IFG (LSE: IFP) is a financial services group based in Ireland. With a market capitalisation of around £150m, the company flies under the radar of most institutional investors, but I believe it could be a great addition to any portfolio.
Over the past five years, IFG’s results have been mixed. Revenue has hardly grown, and the business reported a net loss last year, down from a net profit of around £22m in 2012. These figures are disappointing, but they don’t display the whole picture. Excluding one-off items, normalised earnings per share (EPS) have increased by 150% since 2012.
City analysts are expecting this trend to continue. EPS growth of 37% is forecast for 2018 and 16% for 2019.
It looks as if the business is well on the way to meeting these figures.
IFG’s preliminary statement for the half year ended 30 June shows a 42% increase in adjusted EPS to 4.2p. For the period, revenue expanded 12% and adjusted operating profit grew 54% to £5.7m.
The company has been boosted by rising demand for self-invested personal pensions or SIPPS. For the six months to the end of June, 2,469 new SIPPs were opened with the group’s James Hay wealth management business, and a further 134 clients opened new SIPPs with its Saunderson House business. Overall assets under administration rose 8% to £31.bn.
Unfortunately, the firm is also dealing with the number of legacy issues that have “significant taxation and regulatory components.” Dealing with these problems consumed £3.2m of profit during the first six months of the year.
I reckon this dark cloud is to blame for IFG’s low valuation of just 13.2 times forward earnings. That said, I’m attracted to the company because once these legacy issues are complete, shares could re-rate substantially higher. There is also a 3.2% dividend yield on offer while you wait.
Return to stability
If IFG’s complex legacy issues have put you off, another small-cap growth stock I’m interested in is Volex (LSE: VLX).

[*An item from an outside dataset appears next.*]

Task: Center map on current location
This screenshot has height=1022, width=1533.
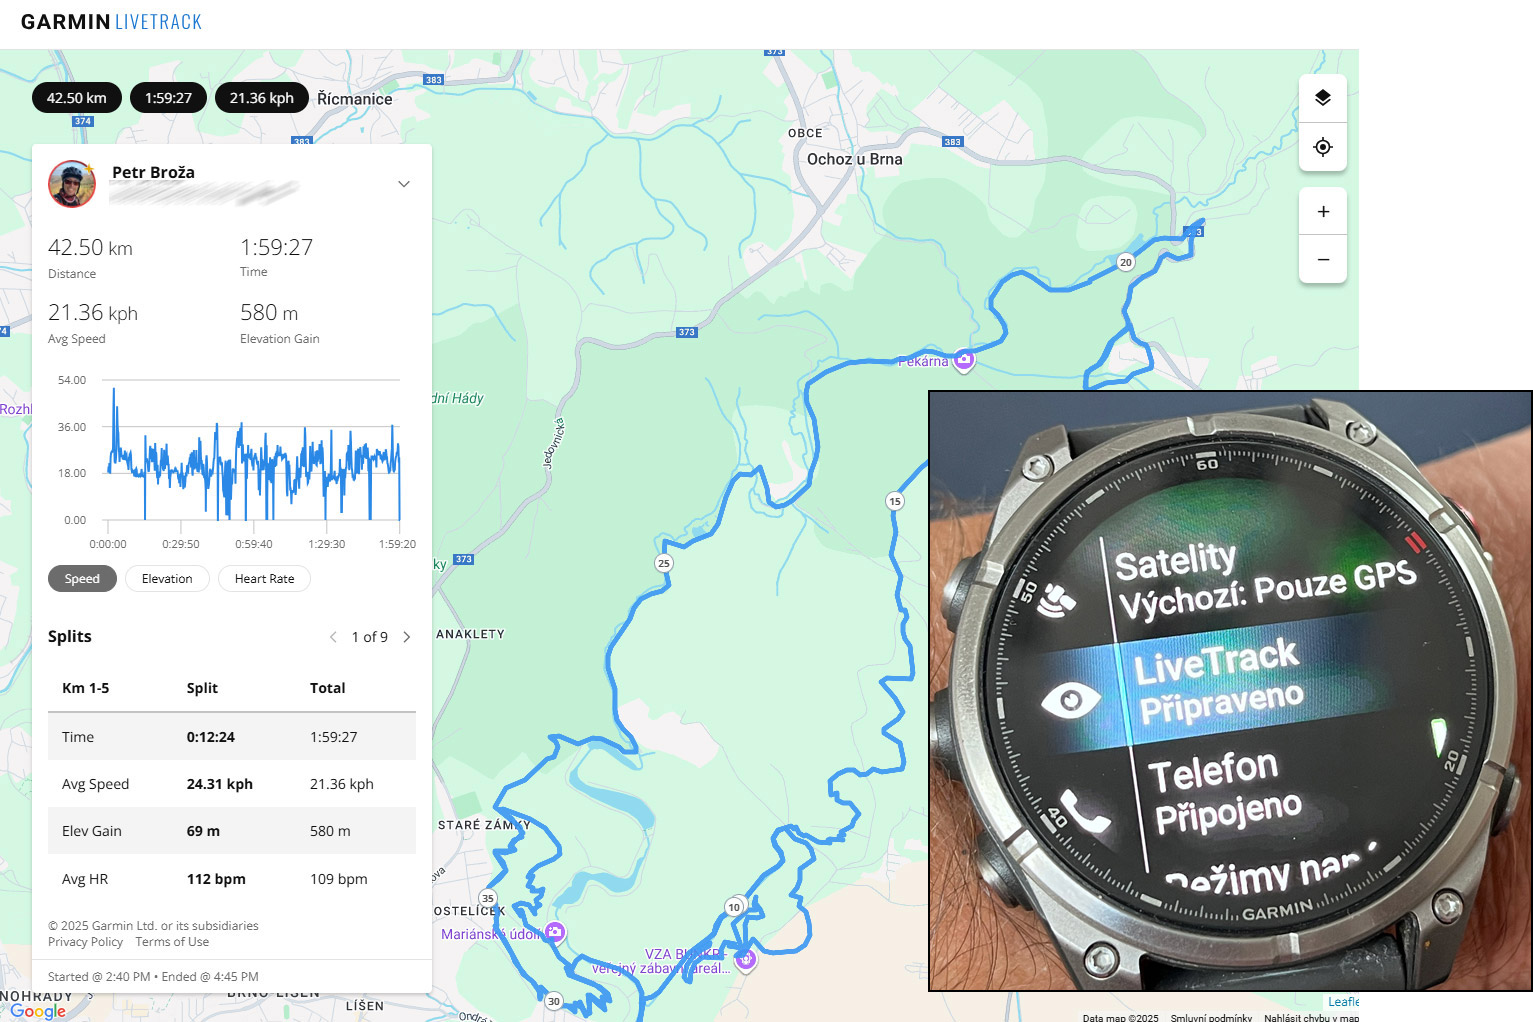Action: coord(1323,147)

After losing a significant contract in the first half of this decade, Volex has spent the last several years trying to rebuild its business. Fiscal 2018 was the first year in five that the group has reported a positive net profit.
However despite the progress, it looks to me as if the market isn’t ready to give the company the benefit of the doubt just yet. Based on the City’s number for fiscal 2019, the stock is trading at a forward P/E of only 9.7.

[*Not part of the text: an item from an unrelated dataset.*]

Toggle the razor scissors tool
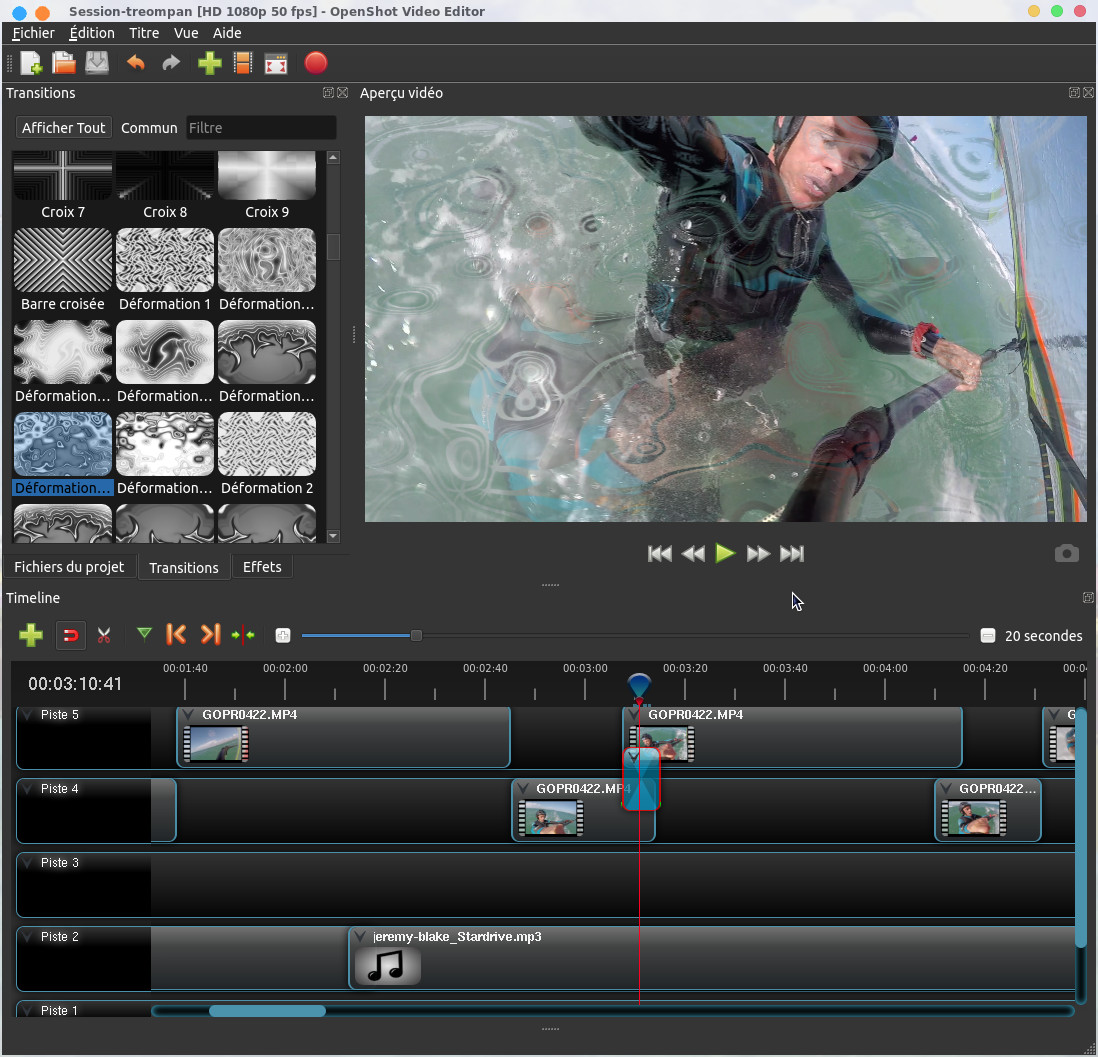The width and height of the screenshot is (1098, 1057). (103, 635)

I believe this is an excellent opportunity for risk-tolerant investors to buy into the company before the rest of the market. I reckon buyers will return when management can prove it has stabilised the business, which will take several years. Analysts believe normalised earnings per share will grow by around 10% for the next two years. If the group can meet these figures, it should be proof enough that Volex has moved on from its previous troubles.
Adding to the investment case is $10m of net cash on the balance sheet, which only makes this a more attractive investment opportunity in my opinion.